The hypocapnic periods were selected in the very first hypocapnic period after the stabilization; therefore, our findings might not reflect what happens in late hypocapnia. Further investigations are required to describe the behavior of intracranial slow waves in late hypocapnia.

In the same way, deep hypocapnia may show different results vs mild hypocapnia. Therefore, changes in slow waves during deep hypocapnia should be studied separately.

From the methodological point of view, the artifacts and in particular the “transient” patterns were defined heuristically by the investigators. However, the choice was kept consistent.
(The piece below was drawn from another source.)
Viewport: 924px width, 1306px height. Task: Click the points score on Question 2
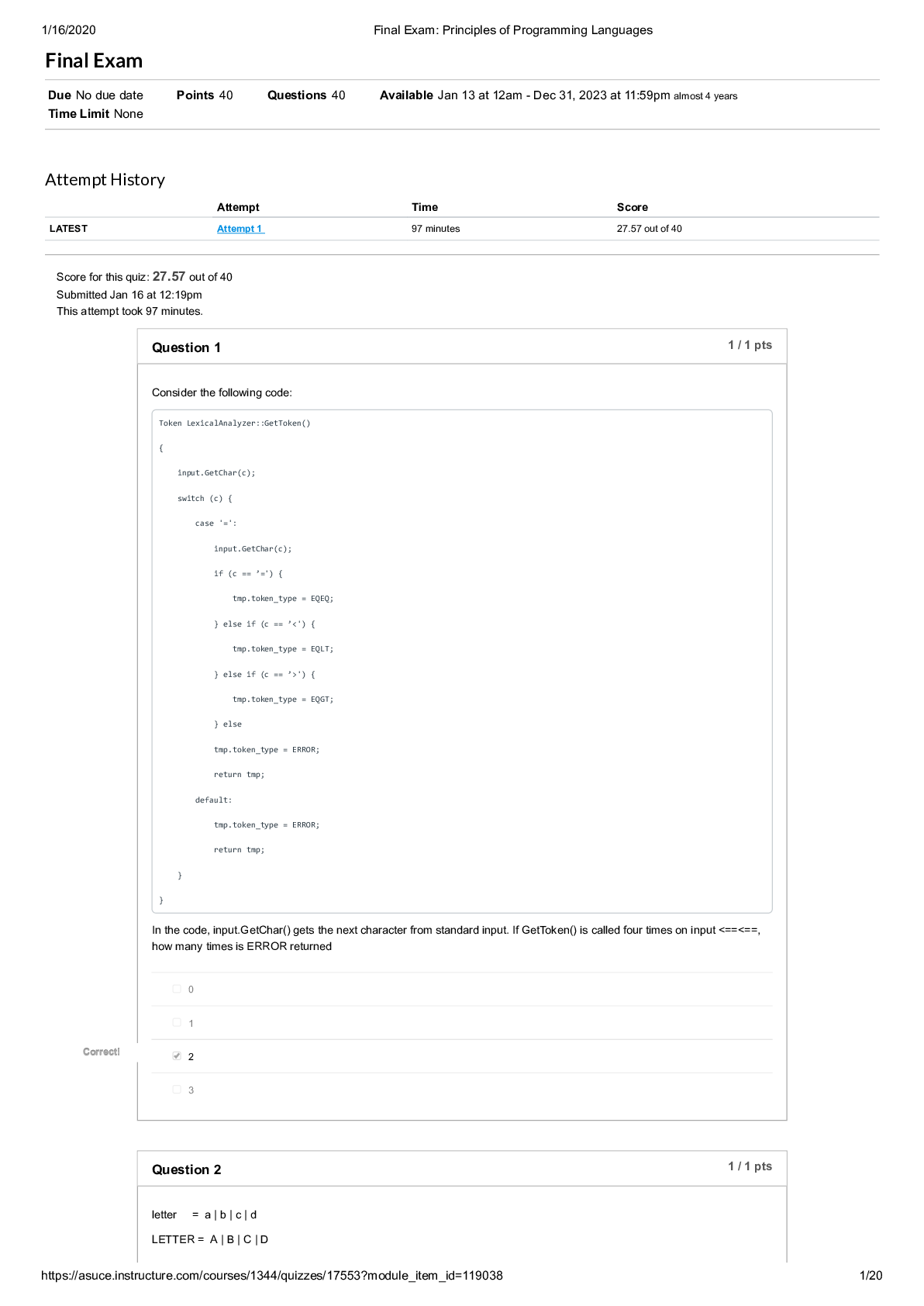[750, 1166]
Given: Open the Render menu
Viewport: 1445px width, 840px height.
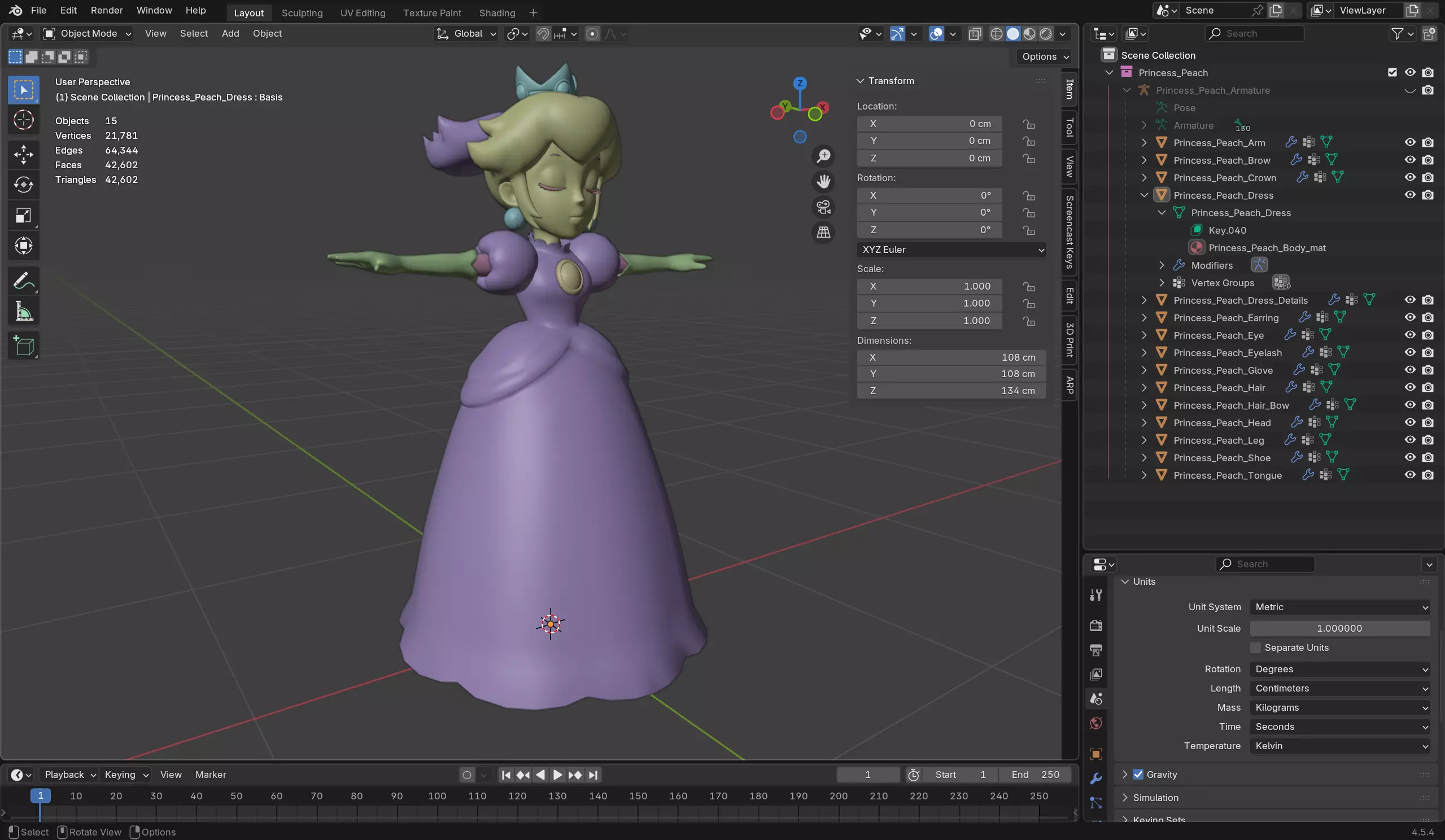Looking at the screenshot, I should pos(107,10).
For future studies, an agreement on the artifacts and transients definition should be achieved.

Moreover, even if the description of the pattern of the slow waves during the immediate post-hypocapnia period would have been desirable and informative, a clear post-hypocapnia period could not be identified in a reliable way and a comparison hypocapnia vs post-hypocapnia state was not possible.

Conclusions

We found that in severe TBI patients, a sudden mild to moderate hypocapnia induces a decrease in ICP and FV slow wave power. It also increases their higher frequency content and their morphological complexity (entropy). The difference in power of the ICP slow waves between the baseline and the hypocapnia period depends on the baseline compensatory reserve, as expressed by RAP index.